Data breaches seem to be flooding the headlines these days from the cyber attack on Target (News - Alert) toward the end of last year to the one on Home Depot just last month and just today news surfacing of hacking troubles at CHASE. A new snap poll conducted by HyTrust, which provides virtualization security and compliance solutions, sheds light on the aftermath of these scenarios and reveals that companies will be paying a high price when their customers' information is comprised.


Of the 2,000 consumers that responded to the poll, approximately half said they would take their business elsewhere after a breach involving a comprise of personal information. That number increased to more than 60 percent among consumers in the 35 to 44 age range--which is a key demographic.

While a little less than half believe that companies should be considered 'criminally negligent' the moment a breach happens, just 12 percent withhold criticism until a breach occurs more than once. The issue of blame varies depending on the consumers' age and income, however the majority of respondents believe that all officers of a company should be held responsible and blame is strongly geared toward the breached company when a person's identity is either stolen or misused.

More than a third of 25 to 34 years old place immediate blame compared to approximately half of those 65 and older, and consumers who earned more tended to be more forgiving. Moreover, those in the 25 to 34 age range cited chief security officers the most responsible for the failure to protect information and those in the 45 to 54 age range went easiest on CSOs.

While data breaches steal all kinds of personal information, more than a third indicated the social security number as being the worst piece of information to be comprised.
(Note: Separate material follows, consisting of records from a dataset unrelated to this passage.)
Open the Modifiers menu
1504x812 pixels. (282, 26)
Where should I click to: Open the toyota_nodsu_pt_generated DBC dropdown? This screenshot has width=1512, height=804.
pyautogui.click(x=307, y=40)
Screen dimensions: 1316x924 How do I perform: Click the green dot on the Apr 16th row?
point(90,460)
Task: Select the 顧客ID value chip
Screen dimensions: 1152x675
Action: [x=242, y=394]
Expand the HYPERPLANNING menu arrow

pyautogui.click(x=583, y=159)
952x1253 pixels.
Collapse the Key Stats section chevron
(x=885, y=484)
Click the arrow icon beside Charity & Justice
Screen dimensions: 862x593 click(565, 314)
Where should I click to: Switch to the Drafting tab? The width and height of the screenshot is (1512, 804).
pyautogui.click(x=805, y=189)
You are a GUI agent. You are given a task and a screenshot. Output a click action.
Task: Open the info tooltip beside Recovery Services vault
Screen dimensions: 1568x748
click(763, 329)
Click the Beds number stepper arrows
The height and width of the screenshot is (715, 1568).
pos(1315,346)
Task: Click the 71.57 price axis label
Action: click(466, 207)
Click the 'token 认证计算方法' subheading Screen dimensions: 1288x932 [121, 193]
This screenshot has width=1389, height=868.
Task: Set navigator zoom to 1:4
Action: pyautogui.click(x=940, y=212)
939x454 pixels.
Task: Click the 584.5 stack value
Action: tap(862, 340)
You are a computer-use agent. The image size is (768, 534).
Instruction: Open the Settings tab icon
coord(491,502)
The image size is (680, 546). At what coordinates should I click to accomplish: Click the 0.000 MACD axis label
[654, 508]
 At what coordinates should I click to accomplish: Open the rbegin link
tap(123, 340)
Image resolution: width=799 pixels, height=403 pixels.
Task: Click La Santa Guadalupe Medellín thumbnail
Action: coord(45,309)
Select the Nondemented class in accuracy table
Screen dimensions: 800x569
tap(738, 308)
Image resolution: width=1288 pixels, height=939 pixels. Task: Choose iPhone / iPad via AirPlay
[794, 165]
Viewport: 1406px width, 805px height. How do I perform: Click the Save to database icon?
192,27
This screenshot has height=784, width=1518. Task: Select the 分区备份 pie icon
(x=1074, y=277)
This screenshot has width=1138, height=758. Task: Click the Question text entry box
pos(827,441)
That concern increases with those making $50,000 to $74,000 per year and decreases among those who earn $24,000 or less per year.

“There probably isn’t a single straw that broke the camel’s back—it’s just the sheer volume of stories about data breaches, many at companies that have developed a customer-friendly brand,” HyTrust President Eric Chiu said in a statement. “What this poll shows is that companies are finally, and inevitably, being held to account for their security vulnerabilities."